Reproduce the following entries line for line, without altering anything.

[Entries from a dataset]
┄┄┄┄┄┄┄┄┄┄
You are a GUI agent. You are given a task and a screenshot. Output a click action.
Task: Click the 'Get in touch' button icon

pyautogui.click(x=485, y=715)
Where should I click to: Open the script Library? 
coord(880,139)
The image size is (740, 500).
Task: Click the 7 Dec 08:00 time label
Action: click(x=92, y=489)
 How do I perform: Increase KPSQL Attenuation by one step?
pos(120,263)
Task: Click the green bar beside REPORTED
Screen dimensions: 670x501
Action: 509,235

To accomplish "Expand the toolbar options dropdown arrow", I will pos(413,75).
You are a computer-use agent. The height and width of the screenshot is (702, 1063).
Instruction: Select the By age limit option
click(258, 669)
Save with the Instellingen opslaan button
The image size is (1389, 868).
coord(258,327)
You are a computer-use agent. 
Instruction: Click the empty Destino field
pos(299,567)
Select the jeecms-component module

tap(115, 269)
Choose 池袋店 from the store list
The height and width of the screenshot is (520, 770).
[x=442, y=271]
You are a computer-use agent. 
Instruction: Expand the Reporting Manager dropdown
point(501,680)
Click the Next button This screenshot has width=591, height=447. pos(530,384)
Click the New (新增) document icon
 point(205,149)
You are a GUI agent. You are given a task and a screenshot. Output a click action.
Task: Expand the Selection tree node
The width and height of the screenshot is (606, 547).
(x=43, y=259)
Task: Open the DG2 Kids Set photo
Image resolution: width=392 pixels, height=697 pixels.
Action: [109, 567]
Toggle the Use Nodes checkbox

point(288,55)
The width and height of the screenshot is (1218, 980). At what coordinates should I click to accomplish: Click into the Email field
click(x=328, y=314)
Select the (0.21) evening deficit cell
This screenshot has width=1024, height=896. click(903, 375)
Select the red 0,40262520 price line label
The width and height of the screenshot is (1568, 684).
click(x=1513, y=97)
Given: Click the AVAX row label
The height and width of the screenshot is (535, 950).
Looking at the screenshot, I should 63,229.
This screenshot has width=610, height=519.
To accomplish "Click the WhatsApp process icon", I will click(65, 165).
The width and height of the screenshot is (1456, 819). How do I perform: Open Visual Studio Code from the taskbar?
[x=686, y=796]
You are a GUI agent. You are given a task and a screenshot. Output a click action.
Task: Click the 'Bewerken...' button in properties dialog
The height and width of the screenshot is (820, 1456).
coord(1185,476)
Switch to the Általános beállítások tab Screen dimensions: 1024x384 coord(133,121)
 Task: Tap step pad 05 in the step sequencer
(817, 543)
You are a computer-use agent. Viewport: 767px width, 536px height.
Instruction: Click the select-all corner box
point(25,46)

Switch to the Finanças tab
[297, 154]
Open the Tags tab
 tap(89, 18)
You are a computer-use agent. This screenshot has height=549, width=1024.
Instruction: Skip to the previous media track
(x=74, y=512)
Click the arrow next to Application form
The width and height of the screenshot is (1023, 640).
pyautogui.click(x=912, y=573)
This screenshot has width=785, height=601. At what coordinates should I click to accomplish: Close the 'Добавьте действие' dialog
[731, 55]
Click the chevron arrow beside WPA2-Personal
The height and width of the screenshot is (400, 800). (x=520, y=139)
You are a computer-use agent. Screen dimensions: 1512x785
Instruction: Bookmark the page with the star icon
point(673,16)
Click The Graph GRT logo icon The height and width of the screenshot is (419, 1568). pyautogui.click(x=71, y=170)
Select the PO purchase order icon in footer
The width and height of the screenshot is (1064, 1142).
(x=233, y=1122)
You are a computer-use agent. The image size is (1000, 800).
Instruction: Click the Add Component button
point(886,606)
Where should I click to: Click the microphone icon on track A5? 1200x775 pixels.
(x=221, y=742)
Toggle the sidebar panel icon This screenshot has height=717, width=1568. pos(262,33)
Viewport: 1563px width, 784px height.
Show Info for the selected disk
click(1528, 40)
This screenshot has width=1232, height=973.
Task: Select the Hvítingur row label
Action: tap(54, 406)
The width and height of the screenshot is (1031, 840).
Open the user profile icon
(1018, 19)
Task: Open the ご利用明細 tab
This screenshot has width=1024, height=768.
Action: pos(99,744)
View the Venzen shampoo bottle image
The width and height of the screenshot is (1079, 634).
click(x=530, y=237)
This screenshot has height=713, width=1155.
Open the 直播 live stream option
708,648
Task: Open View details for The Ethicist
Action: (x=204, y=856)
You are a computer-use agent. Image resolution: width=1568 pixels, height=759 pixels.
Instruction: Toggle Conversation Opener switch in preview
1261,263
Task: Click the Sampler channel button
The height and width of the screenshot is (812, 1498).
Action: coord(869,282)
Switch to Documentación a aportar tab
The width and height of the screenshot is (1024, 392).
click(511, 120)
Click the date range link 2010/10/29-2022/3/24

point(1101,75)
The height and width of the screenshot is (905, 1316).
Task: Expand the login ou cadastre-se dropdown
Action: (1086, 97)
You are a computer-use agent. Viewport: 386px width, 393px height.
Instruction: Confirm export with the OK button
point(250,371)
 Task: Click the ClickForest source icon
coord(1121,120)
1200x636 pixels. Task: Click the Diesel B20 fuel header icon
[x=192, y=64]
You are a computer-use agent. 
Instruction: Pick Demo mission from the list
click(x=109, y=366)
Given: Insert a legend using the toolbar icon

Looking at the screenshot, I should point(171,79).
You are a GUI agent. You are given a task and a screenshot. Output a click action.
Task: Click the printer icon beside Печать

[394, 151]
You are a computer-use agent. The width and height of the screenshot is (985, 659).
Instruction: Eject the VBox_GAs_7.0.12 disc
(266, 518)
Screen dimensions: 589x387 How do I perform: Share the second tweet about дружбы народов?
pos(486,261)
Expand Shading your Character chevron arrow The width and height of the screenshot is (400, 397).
┄┄┄┄┄┄┄┄┄┄
Right answer:
You are a GUI agent. You are given a task and a screenshot. Output a click action.
Task: Click the 'Get in touch' button icon

pyautogui.click(x=485, y=715)
Where should I click to: Open the script Library? 
coord(880,139)
The image size is (740, 500).
Task: Click the 7 Dec 08:00 time label
Action: click(x=92, y=489)
 How do I perform: Increase KPSQL Attenuation by one step?
pos(120,263)
Task: Click the green bar beside REPORTED
Screen dimensions: 670x501
Action: 509,235

To accomplish "Expand the toolbar options dropdown arrow", I will pos(413,75).
You are a computer-use agent. The height and width of the screenshot is (702, 1063).
Instruction: Select the By age limit option
click(258, 669)
Save with the Instellingen opslaan button
The image size is (1389, 868).
coord(258,327)
You are a computer-use agent. 
Instruction: Click the empty Destino field
pos(299,567)
Select the jeecms-component module

tap(115, 269)
Choose 池袋店 from the store list
The height and width of the screenshot is (520, 770).
[x=442, y=271]
You are a computer-use agent. 
Instruction: Expand the Reporting Manager dropdown
point(501,680)
Click the Next button This screenshot has width=591, height=447. pos(530,384)
Click the New (新增) document icon
 point(205,149)
You are a GUI agent. You are given a task and a screenshot. Output a click action.
Task: Expand the Selection tree node
The width and height of the screenshot is (606, 547).
(x=43, y=259)
Task: Open the DG2 Kids Set photo
Image resolution: width=392 pixels, height=697 pixels.
Action: [109, 567]
Toggle the Use Nodes checkbox

point(288,55)
The width and height of the screenshot is (1218, 980). At what coordinates should I click to accomplish: Click into the Email field
click(x=328, y=314)
Select the (0.21) evening deficit cell
This screenshot has width=1024, height=896. click(903, 375)
Select the red 0,40262520 price line label
The width and height of the screenshot is (1568, 684).
click(x=1513, y=97)
Given: Click the AVAX row label
The height and width of the screenshot is (535, 950).
Looking at the screenshot, I should 63,229.
This screenshot has width=610, height=519.
To accomplish "Click the WhatsApp process icon", I will click(65, 165).
The width and height of the screenshot is (1456, 819). How do I perform: Open Visual Studio Code from the taskbar?
[x=686, y=796]
You are a GUI agent. You are given a task and a screenshot. Output a click action.
Task: Click the 'Bewerken...' button in properties dialog
The height and width of the screenshot is (820, 1456).
coord(1185,476)
Switch to the Általános beállítások tab Screen dimensions: 1024x384 coord(133,121)
 Task: Tap step pad 05 in the step sequencer
(817, 543)
You are a computer-use agent. Viewport: 767px width, 536px height.
Instruction: Click the select-all corner box
point(25,46)

Switch to the Finanças tab
[297, 154]
Open the Tags tab
 tap(89, 18)
You are a computer-use agent. This screenshot has height=549, width=1024.
Instruction: Skip to the previous media track
(x=74, y=512)
Click the arrow next to Application form
The width and height of the screenshot is (1023, 640).
pyautogui.click(x=912, y=573)
This screenshot has width=785, height=601. At what coordinates should I click to accomplish: Close the 'Добавьте действие' dialog
[731, 55]
Click the chevron arrow beside WPA2-Personal
The height and width of the screenshot is (400, 800). (x=520, y=139)
You are a computer-use agent. Screen dimensions: 1512x785
Instruction: Bookmark the page with the star icon
point(673,16)
Click The Graph GRT logo icon The height and width of the screenshot is (419, 1568). pyautogui.click(x=71, y=170)
Select the PO purchase order icon in footer
The width and height of the screenshot is (1064, 1142).
(x=233, y=1122)
You are a computer-use agent. The image size is (1000, 800).
Instruction: Click the Add Component button
point(886,606)
Where should I click to: Click the microphone icon on track A5? 1200x775 pixels.
(x=221, y=742)
Toggle the sidebar panel icon This screenshot has height=717, width=1568. pos(262,33)
Viewport: 1563px width, 784px height.
Show Info for the selected disk
click(1528, 40)
This screenshot has width=1232, height=973.
Task: Select the Hvítingur row label
Action: tap(54, 406)
The width and height of the screenshot is (1031, 840).
Open the user profile icon
(1018, 19)
Task: Open the ご利用明細 tab
This screenshot has width=1024, height=768.
Action: pos(99,744)
View the Venzen shampoo bottle image
The width and height of the screenshot is (1079, 634).
click(x=530, y=237)
This screenshot has height=713, width=1155.
Open the 直播 live stream option
708,648
Task: Open View details for The Ethicist
Action: (x=204, y=856)
You are a computer-use agent. Image resolution: width=1568 pixels, height=759 pixels.
Instruction: Toggle Conversation Opener switch in preview
1261,263
Task: Click the Sampler channel button
The height and width of the screenshot is (812, 1498).
Action: coord(869,282)
Switch to Documentación a aportar tab
The width and height of the screenshot is (1024, 392).
click(511, 120)
Click the date range link 2010/10/29-2022/3/24

point(1101,75)
The height and width of the screenshot is (905, 1316).
Task: Expand the login ou cadastre-se dropdown
Action: (1086, 97)
You are a computer-use agent. Viewport: 386px width, 393px height.
Instruction: Confirm export with the OK button
point(250,371)
 Task: Click the ClickForest source icon
coord(1121,120)
1200x636 pixels. Task: Click the Diesel B20 fuel header icon
[x=192, y=64]
You are a computer-use agent. 
Instruction: Pick Demo mission from the list
click(x=109, y=366)
Given: Insert a legend using the toolbar icon

Looking at the screenshot, I should point(171,79).
You are a GUI agent. You are given a task and a screenshot. Output a click action.
Task: Click the printer icon beside Печать

[394, 151]
You are a computer-use agent. The width and height of the screenshot is (985, 659).
Instruction: Eject the VBox_GAs_7.0.12 disc
(266, 518)
Screen dimensions: 589x387 How do I perform: Share the second tweet about дружбы народов?
pos(486,261)
Expand Shading your Character chevron arrow The width and height of the screenshot is (400, 397).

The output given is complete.